Cry Me a River

I fell in love with my best friend and last year around October we finally started sleeping together. It was all amazing and I really thought we were going to be a serious thing, but that didn’t happen. Unfortunately you can’t control someone’s demons or someones ability to love you (or stay in love with their ex, which was his case). I held on so long because we’re still friends and I can tell he still likes me, but the funny thing is whenever I want to hang out, he won’t and then when I ask him if he likes me he won’t even say he does. Not once. Ever. We haven’t even seen each other for most of the year and I still held on hope. Lame, I know. Trust me, everyone told me I was but your heart wants what it wants and doesn’t let it go until it’s ready.

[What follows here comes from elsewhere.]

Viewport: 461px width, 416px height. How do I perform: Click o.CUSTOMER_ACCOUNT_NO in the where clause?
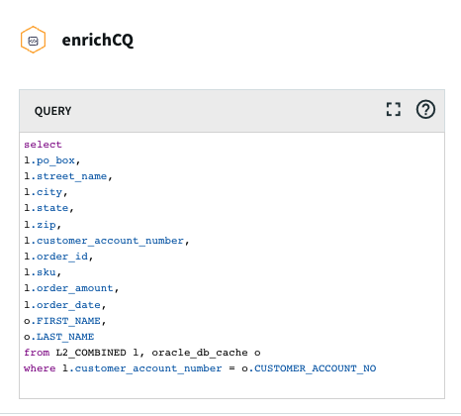pyautogui.click(x=309, y=368)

Some people have excuses for everything. I think, if you like someone, you should tell them and you should go for it and see where it takes you. You can’t sit around and wait until you’re perfect or life is just going to pass you by. When I felt like the time was right last year, I told him I liked him and I went for it. We’d had a lot of history together and I thought it was something that he wanted, too. To be honest, I don’t know if I was just delusional about it the whole time or if he really did fall in love with me. One minute he’d be into me and the next minute he’d be drunk and talking about how much his ex-wife hurt him. Normally, I would take that as a really bad sign, but you have to understand that we talk to each other about everything, every single day. I respect him a lot and went to him for advice about the biggest things and the littlest things. It would’ve been perfect, but it was far from it. And I’m surely not going to get into all the ways it wasn’t perfect because that would take all night and make me look bad for staying in love so long.

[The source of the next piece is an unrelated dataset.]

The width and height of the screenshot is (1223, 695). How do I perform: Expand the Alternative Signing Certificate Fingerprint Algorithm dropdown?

I was pretty messed up all year trying to forget about him. I snubbed a lot of good guys because I just couldn’t be true to someone new if I wasn’t over him. That’s no way to treat someone great. I can usually get over someone pretty easy if I need to, but this one was harder than usual. I gave him so many warnings, “I’m going to start dating other guys.” (Why warn someone? Why not just do it?) He knew I was full of hot air and that I still loved him. I knew it, too, because I didn’t date a single, goddamn person all year even though I could have.

But that shit’s changing. I’ve tried to move on all year and a few months ago I felt like I was ready…or coming close to it. Now I’m over it–excuses, waiting, pretending like someone’s going to get better. They’re not.  I kept trying to get over him and move on, but wasn’t ready. Lately, though, I noticed I feel way more interested in dating and I’m going with it. Fuck that waiting around shit. I’m not really sure what I’m “going” for, exactly. Nothing specifically. I’m just enjoying the fact that I’ve put that behind me. Not that I would complain if someone wanted to romance me a little bit and move in (slowly) for something more serious.